On Jan 20th, 2024 a headline flashed across my phone and made me do a little shimmy. It had the audacity to identify the news as a ‘rare’ event even though we had just finished experiencing something similar in 2021. That year, two broods of Cicadas known as ‘Brood X’ (for the Roman numeral) emerged in tandem, laying claim to our outdoor sanctuaries and making them a hazard all their own. 

One dog day that summer I was sitting in my bay window watching the omnipresent, noisy, yellow haze created by the flying frenzy of yellow jackets, bees, mosquitoes, wasps, birds and, among them, the mighty Brood X. As I marveled at nature’s many pilots, my eyes caught one Cicada flying slower than everyone else. His flight was tedious and ungraceful yet no one from the alphabet soup of fliers ran into him or one another – a feat of co-existence so graceful and so precise, it had me enthralled.

Within a few minutes the slow poke had all my attention. He would land on something, seemingly to catch his breath and then resume his cumbersome flight again…..fly-land-fly-land-fly… seemed to be his entire existence. I quickly found myself feeling sympathy for this otherwise hazardous pest, wondering if it was nearing the end of its life, and if so, how it was feeling at that moment. Did it feel pain? Did it know it might be dying? The questions came pouring in. 
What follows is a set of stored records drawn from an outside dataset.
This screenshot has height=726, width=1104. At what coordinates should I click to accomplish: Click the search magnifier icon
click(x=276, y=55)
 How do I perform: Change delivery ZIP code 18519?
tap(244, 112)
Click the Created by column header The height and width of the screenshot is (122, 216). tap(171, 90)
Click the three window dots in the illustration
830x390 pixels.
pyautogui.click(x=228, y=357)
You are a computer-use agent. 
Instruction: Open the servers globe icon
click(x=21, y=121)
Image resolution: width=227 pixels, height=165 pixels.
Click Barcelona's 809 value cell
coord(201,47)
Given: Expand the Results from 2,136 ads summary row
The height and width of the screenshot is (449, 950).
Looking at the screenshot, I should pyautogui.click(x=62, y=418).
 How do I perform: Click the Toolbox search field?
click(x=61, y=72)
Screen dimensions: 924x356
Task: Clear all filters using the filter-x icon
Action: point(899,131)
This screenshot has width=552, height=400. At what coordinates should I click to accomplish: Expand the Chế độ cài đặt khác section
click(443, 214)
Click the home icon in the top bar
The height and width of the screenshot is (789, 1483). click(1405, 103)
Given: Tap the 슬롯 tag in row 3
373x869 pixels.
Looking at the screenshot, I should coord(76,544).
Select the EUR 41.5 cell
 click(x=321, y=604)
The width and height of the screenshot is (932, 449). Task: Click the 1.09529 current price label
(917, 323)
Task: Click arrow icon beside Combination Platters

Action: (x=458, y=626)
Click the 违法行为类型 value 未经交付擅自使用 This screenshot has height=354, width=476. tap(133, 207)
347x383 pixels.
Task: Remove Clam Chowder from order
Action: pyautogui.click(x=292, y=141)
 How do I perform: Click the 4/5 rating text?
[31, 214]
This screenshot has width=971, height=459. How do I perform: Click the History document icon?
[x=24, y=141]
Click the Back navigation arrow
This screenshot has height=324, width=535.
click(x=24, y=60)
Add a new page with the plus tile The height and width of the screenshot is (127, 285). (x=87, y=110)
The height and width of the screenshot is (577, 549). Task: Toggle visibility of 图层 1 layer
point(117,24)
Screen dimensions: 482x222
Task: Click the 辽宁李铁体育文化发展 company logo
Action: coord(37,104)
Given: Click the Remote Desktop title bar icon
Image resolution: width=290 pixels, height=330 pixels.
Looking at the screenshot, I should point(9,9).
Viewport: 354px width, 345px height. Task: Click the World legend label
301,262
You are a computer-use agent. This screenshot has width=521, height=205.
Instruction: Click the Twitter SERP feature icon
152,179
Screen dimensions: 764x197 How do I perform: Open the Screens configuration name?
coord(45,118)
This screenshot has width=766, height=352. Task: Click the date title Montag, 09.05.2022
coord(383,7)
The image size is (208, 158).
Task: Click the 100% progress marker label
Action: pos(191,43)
“If you really want to know, walk a mile in its shoes!” said a voice unheard, loud and clear. “Weird,” I thought to myself.  “Why would I reduce myself to…” and then it struck me – clear as day – the arrogance of the word ‘reduce’.  The realization jolted me off my self-appointed high perch with a sobering thud.  “If these Cicadas were lowly creatures that gave me the creeps, I very well could be the same to them,” I thought. Duly horrified at my inadvertent conceit, I began to swap shoes with the Cicada and my imagination took flight…

There I was, buried underground all my life. Safe, secure, young, and provided for, the entire time. One fine day something tells me it is time to mature and find my mate (oooh romantic!) but there is a catch (of course there is!). The endeavor must be pursued outside the only environment I have known all my life and oh, by the way, it ends in certain death soon after. “Not much different than the human experience,” I thought to myself “going out into the world after spending a good many formative years under the shelter of our parents.” There was however, a fundamental difference between us. We might be able to stay longer or even go back to our previous homes, the Cicadas cannot. They heed the instinct to emerge with no option of re-burying themselves if they fail in the pursuit of the fundamental cause – mating. At this point my (human) frontal cortex went into overdrive. 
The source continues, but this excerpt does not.